The Bishops' Moral Capital | Sojourners

The Bishops' Moral Capital

The 1984 presidential election results were widely read as a victory for selfishness and a mandate for growing inequality. Then on November 11, in the midst of the bleak post-election mourning period, the National Conference of Catholic Bishops burst onto the political scene with a message that, given the context, could only be read as good news to the poor. That message was of course contained in the first draft of the bishops' pastoral letter, entitled "Catholic Social Teaching and the U.S. Economy." The bishops assert the priority of the poor in economic decision making and advocate a variety of public policies designed to reduce inequalities of wealth and power in the United States.

Since the pastoral letter is intended to instruct the faithful as well as influence public debate, it begins with reflection on Scripture and church tradition, moves on to establish some moral ground rules for economic life, and only then ventures into the realm of policy proposals.

------------------------------------------------------------------------

**EXERCISE:**
Answer these questions from the text on the bishops' pastoral letter:
(a) On what date did the National Conference of Catholic Bishops burst onto the political scene?
(b) What was the title of the first draft of the pastoral letter?
(c) What does the pastoral letter begin with?

**GIVEN INFORMATION:**
------------------------------------------------------------------------

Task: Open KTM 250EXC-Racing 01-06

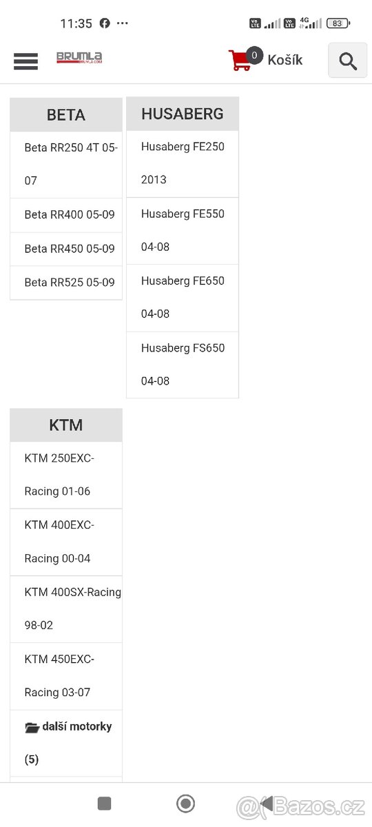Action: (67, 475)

------------------------------------------------------------------------

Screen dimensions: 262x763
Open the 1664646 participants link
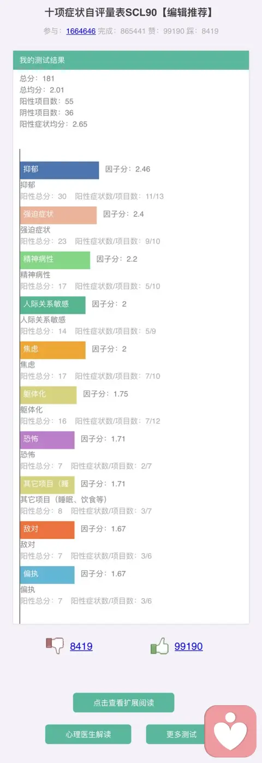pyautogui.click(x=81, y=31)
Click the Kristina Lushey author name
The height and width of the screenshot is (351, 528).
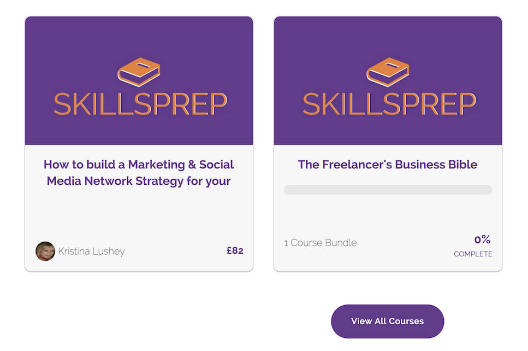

------------------------------------------------------------------------

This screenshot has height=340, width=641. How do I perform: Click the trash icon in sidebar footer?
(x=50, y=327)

------------------------------------------------------------------------

**WRITTEN RESPONSE:**
(a) November 11
(b) "Catholic Social Teaching and the U.S. Economy."
(c) Reflection on Scripture and church tradition